*** Data ***
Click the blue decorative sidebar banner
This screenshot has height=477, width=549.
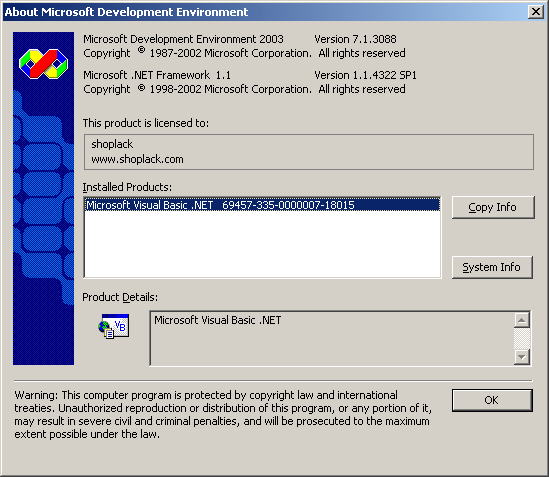click(x=43, y=199)
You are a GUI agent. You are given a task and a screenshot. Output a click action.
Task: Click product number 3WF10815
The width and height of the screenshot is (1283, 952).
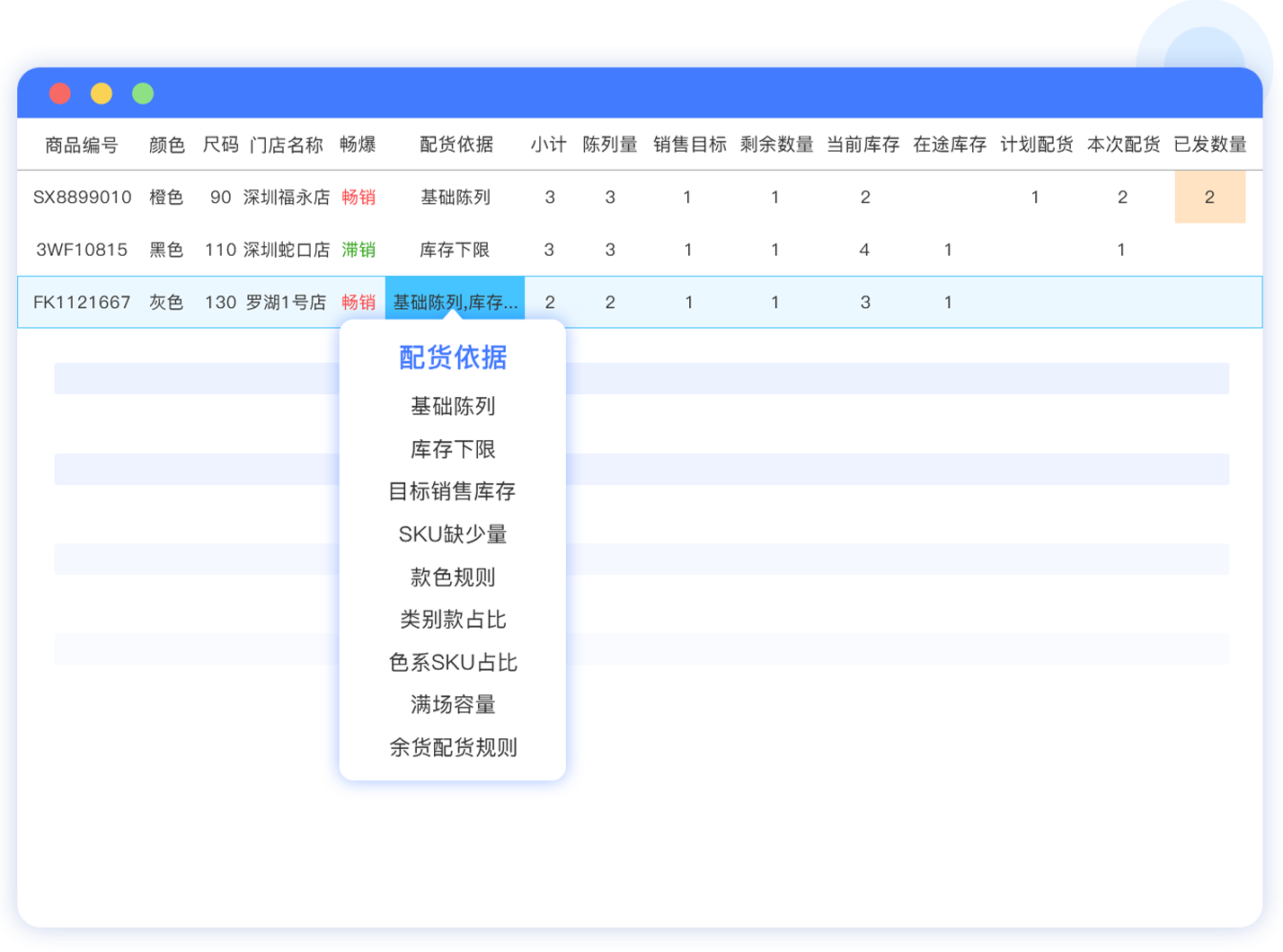tap(83, 250)
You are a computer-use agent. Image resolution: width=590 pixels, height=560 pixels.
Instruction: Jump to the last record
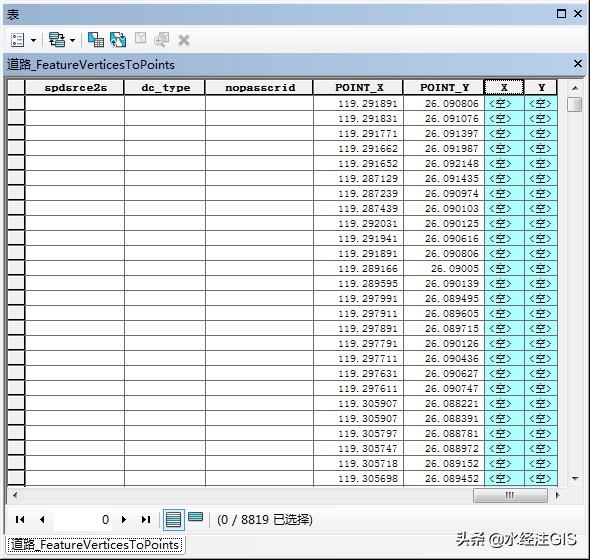pyautogui.click(x=146, y=520)
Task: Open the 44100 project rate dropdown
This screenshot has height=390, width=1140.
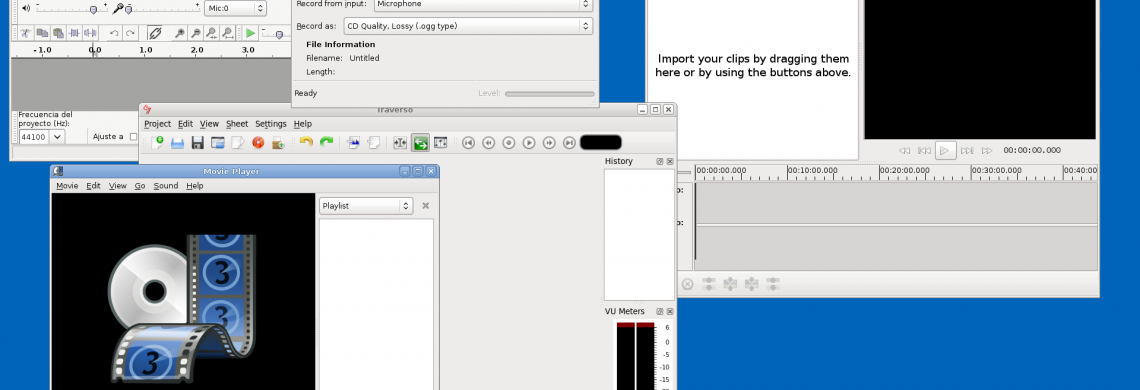Action: (x=42, y=137)
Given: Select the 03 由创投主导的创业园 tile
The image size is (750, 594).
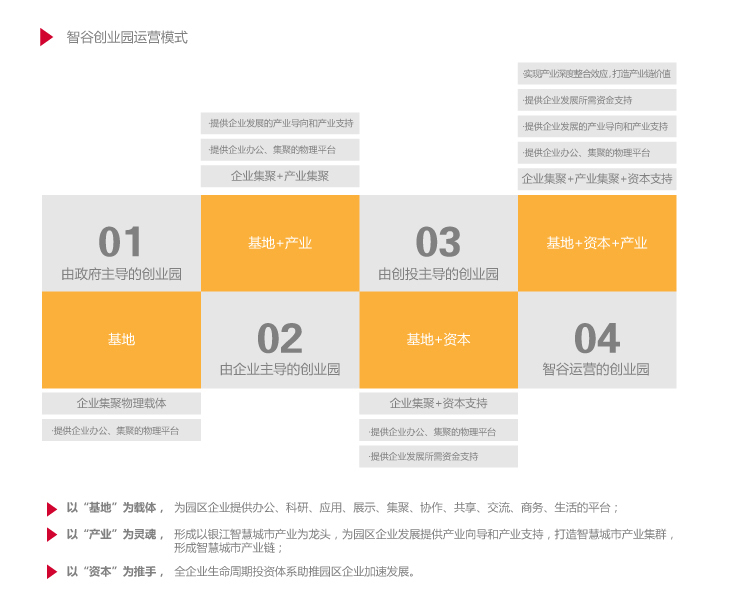Looking at the screenshot, I should click(x=438, y=243).
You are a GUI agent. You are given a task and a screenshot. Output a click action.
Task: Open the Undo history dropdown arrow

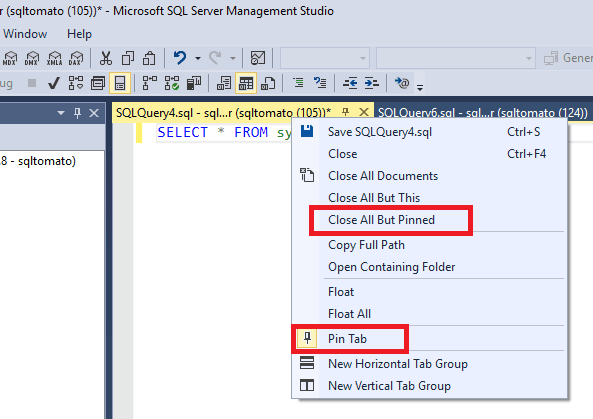198,58
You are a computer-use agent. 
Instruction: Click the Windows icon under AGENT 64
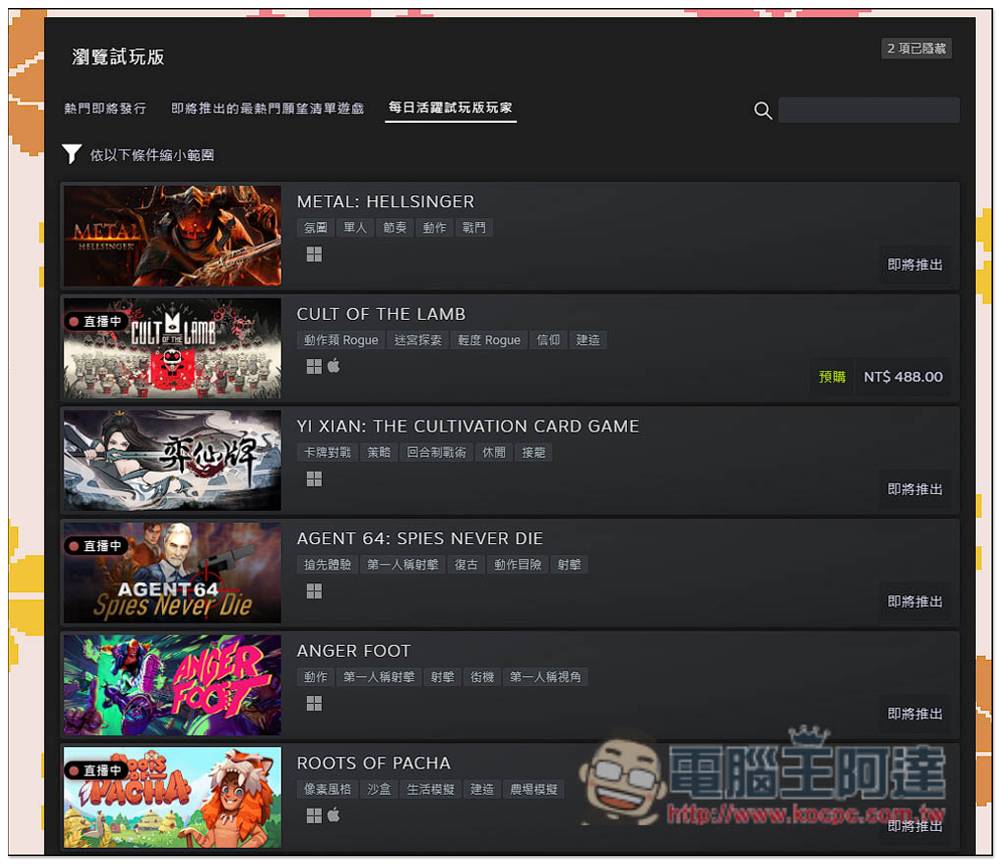[x=314, y=591]
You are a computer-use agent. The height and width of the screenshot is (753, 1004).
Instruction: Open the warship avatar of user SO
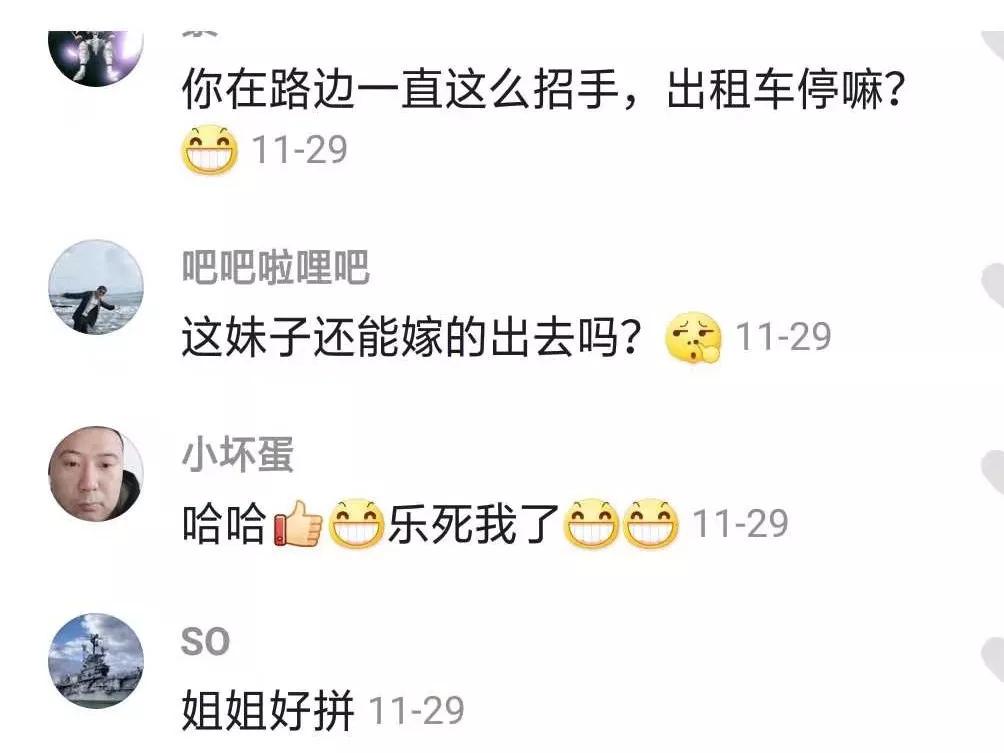tap(96, 661)
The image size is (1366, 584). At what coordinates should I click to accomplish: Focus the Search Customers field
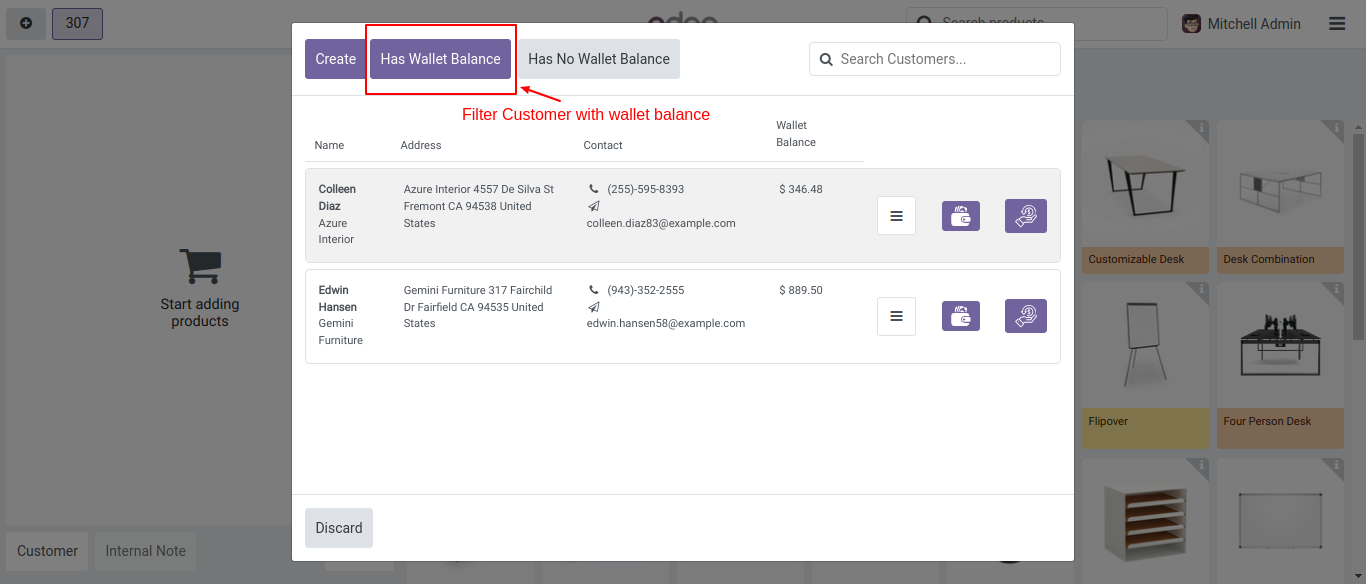coord(945,59)
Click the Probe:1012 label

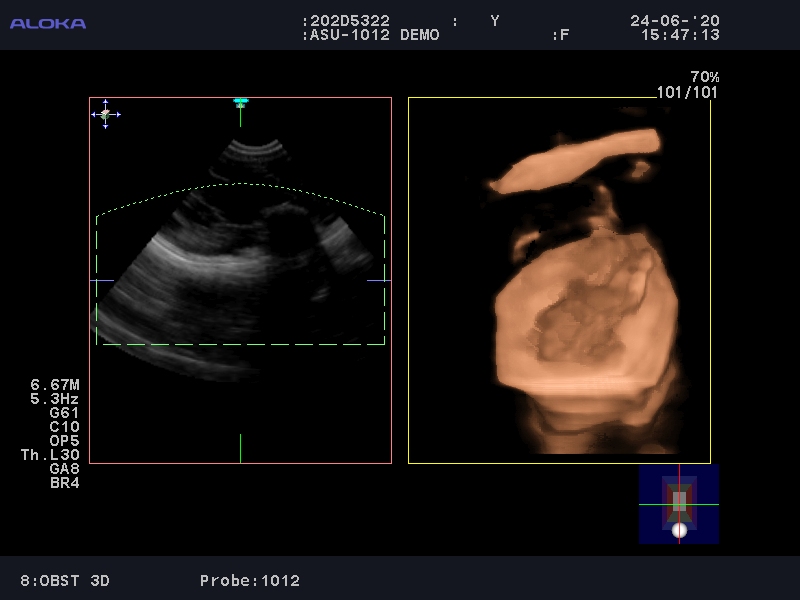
*** End of Data ***
### Action item
Please output every entry above exactly, without the pictures.

### Response area
Click the blue decorative sidebar banner
This screenshot has height=477, width=549.
click(x=43, y=199)
You are a GUI agent. You are given a task and a screenshot. Output a click action.
Task: Click product number 3WF10815
The width and height of the screenshot is (1283, 952).
tap(83, 250)
You are a computer-use agent. Image resolution: width=590 pixels, height=560 pixels.
Instruction: Jump to the last record
pyautogui.click(x=146, y=520)
Task: Open the 44100 project rate dropdown
This screenshot has height=390, width=1140.
Action: (x=42, y=137)
Given: Select the 03 由创投主导的创业园 tile
The image size is (750, 594).
Looking at the screenshot, I should click(x=438, y=243).
You are a GUI agent. You are given a task and a screenshot. Output a click action.
Task: Open the Undo history dropdown arrow

198,58
You are a computer-use agent. 
Instruction: Click the Windows icon under AGENT 64
[x=314, y=591]
You are a computer-use agent. The height and width of the screenshot is (753, 1004).
Instruction: Open the warship avatar of user SO
tap(96, 661)
The image size is (1366, 584). At what coordinates should I click to accomplish: Focus the Search Customers field
coord(945,59)
Click the Probe:1012 label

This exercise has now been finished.